La poesia del guscio di noce

Ian McEwan, ospite alla Cavallerizza Reale con il Circolo dei Lettori lunedì 20 marzo, è stato accolto calorosamente da una folla entusiasta. La coda per entrare all’evento gratuito era chilometrica; tutti quanti erano però disposti in una fila ordinatissima, quasi indiana, molto torinese. Qualcuno è rimasto fuori, ma piano piano la maggior parte è riuscita a entrare per godersi la conferenza con il celeberrimo autore inglese e il nostro Andrea Bajani, due belle menti e grandi penne a dialogo.
Dopo aver assicurato ripetutamente un rammaricato McEwan sul fatto che non avrebbe trovato cavalli (vivi) all’interno della Cavallerizza, viene subito messa in chiaro una cosa: qui l’importante non è la trama, né la suspense. Qui, l’importante è lo scrivere, e lo scrivere bene. Un romanzo come la sua ultima pubblicazione poteva rappresentare una bella caduta di stile se poco curato (per chi non lo sapesse il narratore/protagonista è un feto).

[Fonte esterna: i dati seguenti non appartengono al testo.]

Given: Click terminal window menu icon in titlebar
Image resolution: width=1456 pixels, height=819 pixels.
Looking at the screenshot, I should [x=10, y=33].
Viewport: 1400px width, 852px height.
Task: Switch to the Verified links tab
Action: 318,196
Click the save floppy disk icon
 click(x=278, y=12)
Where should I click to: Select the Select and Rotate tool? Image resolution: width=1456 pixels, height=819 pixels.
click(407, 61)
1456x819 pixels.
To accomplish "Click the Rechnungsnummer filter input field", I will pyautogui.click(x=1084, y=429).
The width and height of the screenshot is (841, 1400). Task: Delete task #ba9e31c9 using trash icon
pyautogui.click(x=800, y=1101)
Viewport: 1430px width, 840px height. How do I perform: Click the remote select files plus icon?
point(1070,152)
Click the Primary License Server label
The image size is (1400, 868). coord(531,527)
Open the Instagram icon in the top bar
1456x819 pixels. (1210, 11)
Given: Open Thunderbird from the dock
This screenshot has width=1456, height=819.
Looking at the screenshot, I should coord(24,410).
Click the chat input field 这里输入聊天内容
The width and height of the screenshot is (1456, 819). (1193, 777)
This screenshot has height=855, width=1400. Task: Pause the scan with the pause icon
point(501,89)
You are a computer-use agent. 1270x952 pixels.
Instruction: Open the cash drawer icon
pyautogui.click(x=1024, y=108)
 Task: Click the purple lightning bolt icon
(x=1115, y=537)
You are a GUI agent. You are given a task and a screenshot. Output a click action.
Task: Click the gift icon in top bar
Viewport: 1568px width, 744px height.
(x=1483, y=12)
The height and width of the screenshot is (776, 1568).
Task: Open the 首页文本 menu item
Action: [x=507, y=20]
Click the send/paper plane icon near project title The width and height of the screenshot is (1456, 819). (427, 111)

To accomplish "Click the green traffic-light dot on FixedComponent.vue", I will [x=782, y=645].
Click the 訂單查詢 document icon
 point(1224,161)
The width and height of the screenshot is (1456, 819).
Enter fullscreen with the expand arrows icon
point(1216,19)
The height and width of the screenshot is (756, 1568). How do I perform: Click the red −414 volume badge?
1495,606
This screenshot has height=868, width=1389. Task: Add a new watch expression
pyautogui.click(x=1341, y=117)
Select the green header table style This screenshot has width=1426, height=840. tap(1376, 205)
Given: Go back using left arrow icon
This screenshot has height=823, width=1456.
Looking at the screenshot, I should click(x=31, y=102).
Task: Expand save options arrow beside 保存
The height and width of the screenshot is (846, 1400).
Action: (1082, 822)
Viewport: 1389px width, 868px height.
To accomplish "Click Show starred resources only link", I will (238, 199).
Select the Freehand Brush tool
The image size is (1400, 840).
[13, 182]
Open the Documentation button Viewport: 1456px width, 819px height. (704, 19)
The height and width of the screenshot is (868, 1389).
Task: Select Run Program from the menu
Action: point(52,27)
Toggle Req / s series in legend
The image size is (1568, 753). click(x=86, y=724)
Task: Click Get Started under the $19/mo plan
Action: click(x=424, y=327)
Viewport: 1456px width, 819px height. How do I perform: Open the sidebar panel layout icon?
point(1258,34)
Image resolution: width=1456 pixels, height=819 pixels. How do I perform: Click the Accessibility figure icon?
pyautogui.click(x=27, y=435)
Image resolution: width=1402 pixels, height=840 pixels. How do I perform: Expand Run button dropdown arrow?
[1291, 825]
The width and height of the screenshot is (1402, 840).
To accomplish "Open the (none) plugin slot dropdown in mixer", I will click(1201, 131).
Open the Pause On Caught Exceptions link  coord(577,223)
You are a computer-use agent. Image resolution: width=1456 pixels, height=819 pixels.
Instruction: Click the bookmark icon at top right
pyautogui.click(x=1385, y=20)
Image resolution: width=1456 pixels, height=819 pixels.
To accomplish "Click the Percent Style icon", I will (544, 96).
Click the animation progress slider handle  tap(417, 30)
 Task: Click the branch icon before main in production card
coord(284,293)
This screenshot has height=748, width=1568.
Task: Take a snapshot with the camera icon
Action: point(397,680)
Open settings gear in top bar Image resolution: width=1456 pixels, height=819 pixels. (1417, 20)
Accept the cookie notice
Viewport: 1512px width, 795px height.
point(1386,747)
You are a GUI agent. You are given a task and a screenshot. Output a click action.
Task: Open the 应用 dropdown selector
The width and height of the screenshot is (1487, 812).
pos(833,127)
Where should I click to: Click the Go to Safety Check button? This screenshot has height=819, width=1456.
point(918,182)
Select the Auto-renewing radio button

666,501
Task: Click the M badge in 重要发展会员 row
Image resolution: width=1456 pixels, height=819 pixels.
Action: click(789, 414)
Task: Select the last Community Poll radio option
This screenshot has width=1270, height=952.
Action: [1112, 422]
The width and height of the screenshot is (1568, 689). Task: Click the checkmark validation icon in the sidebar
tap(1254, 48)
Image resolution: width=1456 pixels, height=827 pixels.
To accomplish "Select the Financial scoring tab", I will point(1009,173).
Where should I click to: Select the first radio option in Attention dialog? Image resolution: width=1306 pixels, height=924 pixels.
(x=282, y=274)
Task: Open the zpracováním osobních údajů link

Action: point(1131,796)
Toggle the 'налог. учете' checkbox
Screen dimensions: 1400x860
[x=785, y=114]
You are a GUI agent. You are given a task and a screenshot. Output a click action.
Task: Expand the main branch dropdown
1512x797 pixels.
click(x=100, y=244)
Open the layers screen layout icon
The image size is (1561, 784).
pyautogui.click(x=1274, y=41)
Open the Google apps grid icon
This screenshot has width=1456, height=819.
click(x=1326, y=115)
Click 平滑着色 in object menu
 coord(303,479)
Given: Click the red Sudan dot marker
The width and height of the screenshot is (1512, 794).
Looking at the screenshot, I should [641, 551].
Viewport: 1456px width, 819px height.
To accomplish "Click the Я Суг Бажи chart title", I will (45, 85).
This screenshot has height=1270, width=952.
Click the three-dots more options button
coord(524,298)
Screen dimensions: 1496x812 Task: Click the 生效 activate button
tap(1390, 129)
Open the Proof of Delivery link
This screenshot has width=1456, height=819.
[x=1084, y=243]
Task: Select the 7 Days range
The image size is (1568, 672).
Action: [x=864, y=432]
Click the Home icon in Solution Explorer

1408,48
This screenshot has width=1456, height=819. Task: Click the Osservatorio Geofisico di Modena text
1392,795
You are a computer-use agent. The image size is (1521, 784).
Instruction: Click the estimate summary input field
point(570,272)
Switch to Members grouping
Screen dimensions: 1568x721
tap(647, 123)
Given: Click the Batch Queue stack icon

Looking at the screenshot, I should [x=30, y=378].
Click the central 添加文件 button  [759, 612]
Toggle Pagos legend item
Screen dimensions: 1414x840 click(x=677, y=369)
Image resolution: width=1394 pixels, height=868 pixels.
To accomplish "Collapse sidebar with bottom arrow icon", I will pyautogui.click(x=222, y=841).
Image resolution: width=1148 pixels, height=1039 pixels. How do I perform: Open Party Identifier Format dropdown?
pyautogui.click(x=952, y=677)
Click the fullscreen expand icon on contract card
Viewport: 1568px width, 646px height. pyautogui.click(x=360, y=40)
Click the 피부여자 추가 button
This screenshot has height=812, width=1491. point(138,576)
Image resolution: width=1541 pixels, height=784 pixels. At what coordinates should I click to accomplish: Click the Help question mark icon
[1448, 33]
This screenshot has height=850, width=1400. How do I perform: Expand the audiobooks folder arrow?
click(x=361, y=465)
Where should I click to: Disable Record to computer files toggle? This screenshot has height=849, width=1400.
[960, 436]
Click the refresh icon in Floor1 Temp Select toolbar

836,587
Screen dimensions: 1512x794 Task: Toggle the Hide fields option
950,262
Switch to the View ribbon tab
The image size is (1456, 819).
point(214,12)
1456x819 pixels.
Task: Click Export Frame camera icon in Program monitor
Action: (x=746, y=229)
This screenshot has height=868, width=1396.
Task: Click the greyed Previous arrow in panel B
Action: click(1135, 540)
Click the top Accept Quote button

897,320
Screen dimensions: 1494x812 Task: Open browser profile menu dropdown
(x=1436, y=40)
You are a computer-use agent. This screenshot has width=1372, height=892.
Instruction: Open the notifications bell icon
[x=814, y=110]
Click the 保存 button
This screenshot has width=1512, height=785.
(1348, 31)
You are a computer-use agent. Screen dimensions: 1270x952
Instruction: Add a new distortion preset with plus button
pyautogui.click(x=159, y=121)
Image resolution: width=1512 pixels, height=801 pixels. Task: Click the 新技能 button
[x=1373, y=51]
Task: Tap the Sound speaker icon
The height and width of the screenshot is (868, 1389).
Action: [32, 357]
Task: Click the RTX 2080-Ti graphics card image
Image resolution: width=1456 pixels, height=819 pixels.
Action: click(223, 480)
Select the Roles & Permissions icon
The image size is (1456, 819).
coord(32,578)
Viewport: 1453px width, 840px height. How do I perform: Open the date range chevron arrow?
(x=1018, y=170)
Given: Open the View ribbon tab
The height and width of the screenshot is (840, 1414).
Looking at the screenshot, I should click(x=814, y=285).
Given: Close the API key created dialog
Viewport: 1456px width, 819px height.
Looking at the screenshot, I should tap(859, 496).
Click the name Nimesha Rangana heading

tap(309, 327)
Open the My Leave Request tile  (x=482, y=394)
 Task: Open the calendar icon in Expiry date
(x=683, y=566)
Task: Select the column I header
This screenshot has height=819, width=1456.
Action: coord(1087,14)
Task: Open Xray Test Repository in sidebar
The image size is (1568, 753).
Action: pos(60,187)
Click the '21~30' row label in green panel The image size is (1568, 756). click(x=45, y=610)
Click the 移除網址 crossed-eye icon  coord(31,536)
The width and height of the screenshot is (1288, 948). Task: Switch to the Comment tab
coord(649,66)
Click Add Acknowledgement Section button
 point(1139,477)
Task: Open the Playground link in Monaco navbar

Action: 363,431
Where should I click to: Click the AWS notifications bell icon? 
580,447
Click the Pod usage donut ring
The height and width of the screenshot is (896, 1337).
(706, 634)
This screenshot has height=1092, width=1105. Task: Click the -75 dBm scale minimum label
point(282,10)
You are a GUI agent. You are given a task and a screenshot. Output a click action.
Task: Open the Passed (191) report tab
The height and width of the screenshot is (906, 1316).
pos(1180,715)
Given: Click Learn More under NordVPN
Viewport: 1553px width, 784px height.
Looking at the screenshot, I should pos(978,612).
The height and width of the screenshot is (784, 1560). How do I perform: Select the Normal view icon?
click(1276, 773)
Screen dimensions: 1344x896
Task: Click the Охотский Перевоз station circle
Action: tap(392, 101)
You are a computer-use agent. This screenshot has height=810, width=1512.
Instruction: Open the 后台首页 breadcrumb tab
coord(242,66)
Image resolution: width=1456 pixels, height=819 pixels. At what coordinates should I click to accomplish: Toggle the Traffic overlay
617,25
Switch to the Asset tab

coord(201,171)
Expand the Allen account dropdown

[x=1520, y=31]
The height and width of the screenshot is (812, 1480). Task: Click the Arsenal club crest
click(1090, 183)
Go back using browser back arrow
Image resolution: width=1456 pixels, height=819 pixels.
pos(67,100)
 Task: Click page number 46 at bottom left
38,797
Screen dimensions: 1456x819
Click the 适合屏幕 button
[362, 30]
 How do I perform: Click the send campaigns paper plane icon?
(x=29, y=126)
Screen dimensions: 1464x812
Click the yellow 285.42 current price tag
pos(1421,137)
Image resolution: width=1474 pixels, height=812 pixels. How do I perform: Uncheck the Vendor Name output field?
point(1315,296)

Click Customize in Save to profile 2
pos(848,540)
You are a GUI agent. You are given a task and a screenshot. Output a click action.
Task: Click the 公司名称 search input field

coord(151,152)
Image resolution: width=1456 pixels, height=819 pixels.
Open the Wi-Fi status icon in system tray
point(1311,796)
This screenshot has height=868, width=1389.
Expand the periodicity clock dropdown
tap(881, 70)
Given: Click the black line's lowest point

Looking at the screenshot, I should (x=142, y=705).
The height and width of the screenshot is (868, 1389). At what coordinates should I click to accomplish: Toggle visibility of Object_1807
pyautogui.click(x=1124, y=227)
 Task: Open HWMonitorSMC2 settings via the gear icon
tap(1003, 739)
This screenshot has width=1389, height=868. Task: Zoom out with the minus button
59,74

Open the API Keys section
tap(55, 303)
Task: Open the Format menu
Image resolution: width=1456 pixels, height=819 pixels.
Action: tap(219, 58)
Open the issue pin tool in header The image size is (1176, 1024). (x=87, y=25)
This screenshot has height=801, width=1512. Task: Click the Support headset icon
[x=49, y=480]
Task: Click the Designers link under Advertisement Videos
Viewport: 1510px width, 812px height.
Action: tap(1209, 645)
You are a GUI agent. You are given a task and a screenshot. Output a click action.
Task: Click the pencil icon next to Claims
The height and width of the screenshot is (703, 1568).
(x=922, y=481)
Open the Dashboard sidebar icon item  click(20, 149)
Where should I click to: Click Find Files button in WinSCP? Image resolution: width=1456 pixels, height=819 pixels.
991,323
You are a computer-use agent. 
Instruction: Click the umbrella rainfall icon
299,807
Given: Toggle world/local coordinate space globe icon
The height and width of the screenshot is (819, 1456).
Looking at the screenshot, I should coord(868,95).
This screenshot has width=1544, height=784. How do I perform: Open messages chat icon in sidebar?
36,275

Una scelta rischiosa e innovativa quella dello scrittore inglese, che poteva essere supportata solo da un grande impianto stilistico e da una prosa eccellente come la sua.
D’altro canto lui stesso ha affermato di essersi divertito molto nello scrivere “Nel Guscio”, tanto da sentirsi un po’ in colpa e chiedersi se non avrebbe fatto meglio a prendersi una lunga vacanza in Australia dopo la pubblicazione! Per tutta la durata della conferenza Ian McEwan ha intrattenuto il pubblico attento alternando il suo irresistibile humor inglese a delle riflessioni molto profonde su poesia, vita, morte e fantasmi.
In primis gli interventi mirati di Bajani hanno portato il discorso sul legame tra il suo nuovo romanzo breve e l’opera shakespeariana “Amleto”: la trama infatti è praticamente la medesima, quella cioè di un figlio che origlia (in questo caso dal pancione) il complotto tra madre e zio per uccidere il padre. I parallelismi sono innumerevoli, ma ciò che è più interessante sta ovviamente nelle differenze.
You could always trust a fetus”, ha detto McEwan scherzando della sua scelta di rendere il narratore (il feto) onnisciente nella sua narrazione. Una scelta interessante, tanto più che questi non ha ancora visto il mondo; cosa può saperne dunque? Nella tradizione classica spesso la figura del poeta è legato alla cecità (si pensi a Omero), e McEwan stesso ha dichiarato che con questo libro ha voluto rendere omaggio alla “più nobile tra le arti letterarie: la poesia”. Il poeta conosce perché capisce i sentimenti umani, anche prima di esperirli, e non ci poteva essere caso più eclatante di un qualcuno “in divenire” che riflette sul significato dell’amore e sul valore della vita.
Come Amleto il feto vorrebbe vendicare il padre, ma non può agire, solo pensare, pensare soprattutto al momento in cui uscirà fuori dal guscio, allo scoperto.
L’unica scelta che ha è quella di nascere.